Flexible content modeling
Drupal provides structured content types, fields, taxonomies, and entity relationships that support complex information architectures. This makes it suitable for large sites with many content variations and reuse needs. It also supports multilingual content and localization workflows that are often required in enterprise and public-sector deployments.
Strong extensibility ecosystem
Drupal’s module system enables teams to add features without building everything from scratch. The contributed module ecosystem covers common needs such as SEO controls, forms, search integrations, and editorial workflow enhancements. For organizations with development resources, this extensibility can reduce time-to-implementation for specialized requirements.
Headless and API capabilities
Drupal includes core capabilities for exposing content via APIs (e.g., JSON:API) and integrating with external front ends and services. This supports decoupled architectures where content is managed centrally and delivered to multiple channels. It can fit organizations that want CMS governance while using modern front-end frameworks.
Higher implementation complexity
Drupal typically requires experienced developers for architecture, module selection, and long-term maintenance. Configuration and customization can be more involved than simpler CMS options, especially for teams without in-house technical expertise. This can increase project timelines and reliance on specialized agencies or contractors.
Upgrade and compatibility overhead
Major version upgrades can require planning, testing, and remediation of custom code and contributed modules. Organizations may need to coordinate module compatibility and refactor integrations during upgrades. This adds operational overhead compared with platforms that offer more tightly controlled upgrade paths.
Hosting and operations responsibility
As open-source software, Drupal is commonly self-hosted or run via a hosting partner, leaving infrastructure, performance tuning, and security operations largely to the customer.
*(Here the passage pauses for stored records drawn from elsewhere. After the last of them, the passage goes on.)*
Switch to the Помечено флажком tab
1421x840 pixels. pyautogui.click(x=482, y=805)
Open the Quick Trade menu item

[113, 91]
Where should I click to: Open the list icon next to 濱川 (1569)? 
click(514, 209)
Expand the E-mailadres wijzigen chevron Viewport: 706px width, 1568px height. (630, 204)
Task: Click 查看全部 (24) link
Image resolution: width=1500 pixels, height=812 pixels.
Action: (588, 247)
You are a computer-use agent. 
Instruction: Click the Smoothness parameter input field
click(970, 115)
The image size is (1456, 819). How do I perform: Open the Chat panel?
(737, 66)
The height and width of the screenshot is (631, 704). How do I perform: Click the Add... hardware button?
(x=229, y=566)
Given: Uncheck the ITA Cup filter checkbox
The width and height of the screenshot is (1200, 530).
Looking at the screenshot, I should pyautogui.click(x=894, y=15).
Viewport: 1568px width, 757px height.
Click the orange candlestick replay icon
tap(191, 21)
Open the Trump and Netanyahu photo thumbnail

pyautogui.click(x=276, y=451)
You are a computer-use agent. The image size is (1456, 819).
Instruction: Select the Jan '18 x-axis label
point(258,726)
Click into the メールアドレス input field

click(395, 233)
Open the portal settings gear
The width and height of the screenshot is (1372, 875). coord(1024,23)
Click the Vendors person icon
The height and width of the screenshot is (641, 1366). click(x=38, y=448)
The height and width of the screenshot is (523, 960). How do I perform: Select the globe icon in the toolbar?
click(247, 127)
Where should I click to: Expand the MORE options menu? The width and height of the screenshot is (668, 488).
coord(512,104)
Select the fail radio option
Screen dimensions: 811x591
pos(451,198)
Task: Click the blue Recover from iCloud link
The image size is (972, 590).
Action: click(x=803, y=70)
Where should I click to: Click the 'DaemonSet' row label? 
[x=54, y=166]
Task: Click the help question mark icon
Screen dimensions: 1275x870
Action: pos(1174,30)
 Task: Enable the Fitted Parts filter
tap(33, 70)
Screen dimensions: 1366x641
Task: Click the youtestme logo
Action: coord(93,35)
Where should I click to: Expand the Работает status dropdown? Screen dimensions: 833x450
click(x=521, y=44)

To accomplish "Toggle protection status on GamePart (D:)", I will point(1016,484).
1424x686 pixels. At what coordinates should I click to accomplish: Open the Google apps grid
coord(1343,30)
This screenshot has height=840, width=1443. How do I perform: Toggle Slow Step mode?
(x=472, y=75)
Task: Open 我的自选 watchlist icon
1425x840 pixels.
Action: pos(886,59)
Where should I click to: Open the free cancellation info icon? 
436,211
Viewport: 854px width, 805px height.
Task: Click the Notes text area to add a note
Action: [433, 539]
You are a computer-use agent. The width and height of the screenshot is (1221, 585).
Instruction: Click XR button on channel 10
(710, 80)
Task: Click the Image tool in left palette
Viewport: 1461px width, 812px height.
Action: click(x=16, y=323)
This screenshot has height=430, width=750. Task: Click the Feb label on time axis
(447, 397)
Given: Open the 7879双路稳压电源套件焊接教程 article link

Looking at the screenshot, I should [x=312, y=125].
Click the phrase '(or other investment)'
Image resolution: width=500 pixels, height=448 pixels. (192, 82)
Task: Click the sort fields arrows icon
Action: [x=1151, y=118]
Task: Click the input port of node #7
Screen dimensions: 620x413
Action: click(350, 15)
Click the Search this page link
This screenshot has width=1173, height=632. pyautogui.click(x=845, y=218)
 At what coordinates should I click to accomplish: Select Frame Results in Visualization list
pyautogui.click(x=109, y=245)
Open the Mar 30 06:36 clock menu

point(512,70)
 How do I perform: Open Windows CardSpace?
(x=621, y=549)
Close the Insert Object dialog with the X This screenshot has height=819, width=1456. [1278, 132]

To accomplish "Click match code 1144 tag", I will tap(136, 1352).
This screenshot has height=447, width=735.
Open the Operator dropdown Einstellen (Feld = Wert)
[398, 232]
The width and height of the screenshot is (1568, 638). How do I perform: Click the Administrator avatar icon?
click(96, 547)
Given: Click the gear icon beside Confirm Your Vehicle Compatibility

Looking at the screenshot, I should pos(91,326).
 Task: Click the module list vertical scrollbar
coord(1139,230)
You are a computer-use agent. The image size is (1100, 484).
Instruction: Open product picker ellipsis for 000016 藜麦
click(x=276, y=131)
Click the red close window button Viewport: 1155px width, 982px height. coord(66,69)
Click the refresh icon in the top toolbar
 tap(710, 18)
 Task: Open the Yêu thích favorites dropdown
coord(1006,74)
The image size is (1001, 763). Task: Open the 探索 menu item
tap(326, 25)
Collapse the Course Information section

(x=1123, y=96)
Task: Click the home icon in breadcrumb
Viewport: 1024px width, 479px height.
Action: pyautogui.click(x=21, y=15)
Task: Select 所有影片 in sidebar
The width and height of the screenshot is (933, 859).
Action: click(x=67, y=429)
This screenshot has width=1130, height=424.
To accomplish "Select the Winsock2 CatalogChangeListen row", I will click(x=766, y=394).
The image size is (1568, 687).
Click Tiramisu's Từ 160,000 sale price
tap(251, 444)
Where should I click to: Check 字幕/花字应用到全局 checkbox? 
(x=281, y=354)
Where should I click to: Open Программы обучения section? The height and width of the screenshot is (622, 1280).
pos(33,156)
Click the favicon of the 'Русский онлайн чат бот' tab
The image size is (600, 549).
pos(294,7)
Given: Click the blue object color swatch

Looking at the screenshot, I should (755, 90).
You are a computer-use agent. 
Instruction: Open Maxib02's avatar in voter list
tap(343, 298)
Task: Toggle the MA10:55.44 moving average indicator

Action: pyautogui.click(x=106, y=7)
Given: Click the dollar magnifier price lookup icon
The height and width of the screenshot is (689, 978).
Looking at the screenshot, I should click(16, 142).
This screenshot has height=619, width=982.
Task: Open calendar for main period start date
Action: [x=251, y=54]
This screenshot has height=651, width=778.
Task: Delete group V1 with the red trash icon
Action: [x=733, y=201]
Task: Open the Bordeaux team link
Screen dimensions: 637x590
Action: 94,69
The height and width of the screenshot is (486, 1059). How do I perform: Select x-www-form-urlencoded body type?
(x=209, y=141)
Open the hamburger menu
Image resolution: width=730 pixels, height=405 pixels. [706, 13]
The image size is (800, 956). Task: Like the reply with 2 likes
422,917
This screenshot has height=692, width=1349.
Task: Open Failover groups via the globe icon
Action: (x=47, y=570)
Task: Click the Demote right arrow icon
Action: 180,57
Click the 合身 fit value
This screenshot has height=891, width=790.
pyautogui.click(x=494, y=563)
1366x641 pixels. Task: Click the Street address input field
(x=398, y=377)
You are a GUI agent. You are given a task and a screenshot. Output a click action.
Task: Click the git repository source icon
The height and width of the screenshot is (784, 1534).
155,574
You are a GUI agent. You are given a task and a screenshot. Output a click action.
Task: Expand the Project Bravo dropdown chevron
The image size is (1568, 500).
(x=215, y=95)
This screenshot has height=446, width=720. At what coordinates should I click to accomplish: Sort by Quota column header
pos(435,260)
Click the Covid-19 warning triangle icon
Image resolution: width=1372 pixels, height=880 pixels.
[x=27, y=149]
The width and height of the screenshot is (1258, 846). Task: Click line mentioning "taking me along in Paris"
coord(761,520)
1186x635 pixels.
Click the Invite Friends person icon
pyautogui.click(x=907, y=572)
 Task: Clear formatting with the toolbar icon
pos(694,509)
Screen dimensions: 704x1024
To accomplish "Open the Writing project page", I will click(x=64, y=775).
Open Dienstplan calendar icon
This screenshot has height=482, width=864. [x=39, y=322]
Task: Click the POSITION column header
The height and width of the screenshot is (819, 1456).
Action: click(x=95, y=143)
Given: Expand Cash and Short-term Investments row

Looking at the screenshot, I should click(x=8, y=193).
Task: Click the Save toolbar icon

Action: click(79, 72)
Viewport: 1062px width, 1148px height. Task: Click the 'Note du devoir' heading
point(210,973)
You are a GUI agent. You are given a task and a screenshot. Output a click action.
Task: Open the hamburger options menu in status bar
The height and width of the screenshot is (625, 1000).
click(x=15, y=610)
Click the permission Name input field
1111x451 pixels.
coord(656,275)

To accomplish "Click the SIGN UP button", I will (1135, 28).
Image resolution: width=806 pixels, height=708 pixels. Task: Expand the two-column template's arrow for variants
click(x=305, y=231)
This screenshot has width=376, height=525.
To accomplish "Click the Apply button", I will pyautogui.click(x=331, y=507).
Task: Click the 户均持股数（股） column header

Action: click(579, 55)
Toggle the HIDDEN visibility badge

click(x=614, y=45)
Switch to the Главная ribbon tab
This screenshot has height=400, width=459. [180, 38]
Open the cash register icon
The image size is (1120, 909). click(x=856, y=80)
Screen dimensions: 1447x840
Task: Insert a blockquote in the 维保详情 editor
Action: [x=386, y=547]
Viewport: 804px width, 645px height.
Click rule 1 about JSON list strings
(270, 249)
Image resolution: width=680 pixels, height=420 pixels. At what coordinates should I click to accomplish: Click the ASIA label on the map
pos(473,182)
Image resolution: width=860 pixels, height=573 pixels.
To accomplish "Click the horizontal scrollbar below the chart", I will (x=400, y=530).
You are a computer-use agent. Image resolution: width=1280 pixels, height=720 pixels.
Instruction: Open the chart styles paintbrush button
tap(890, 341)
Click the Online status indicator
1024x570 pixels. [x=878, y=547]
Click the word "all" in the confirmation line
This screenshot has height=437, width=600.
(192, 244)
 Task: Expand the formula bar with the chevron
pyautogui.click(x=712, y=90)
Achieving enterprise-grade availability and performance often requires additional tooling and expertise. Costs can shift from licensing to implementation, hosting, and ongoing support.
Plan & Pricing
| Plan | Price | Key features & notes |
|---|---|---|
| Community (Drupal core) | $0 — Free (GNU General Public License v2 or later) | Download, install, use, modify and redistribute; no licensing fees. Drupal core and contributed modules/themes are available from Drupal.org. |
Additional notes:
- Drupal CMS (the packaged/hosted experience promoted on Drupal.org) offers a time-limited trial: Drupal.org documentation indicates a 4-hour trial of "Drupal CMS" powered by Acquia. (This is a trial of the hosted Drupal CMS offering, not a paid tier of Drupal core.)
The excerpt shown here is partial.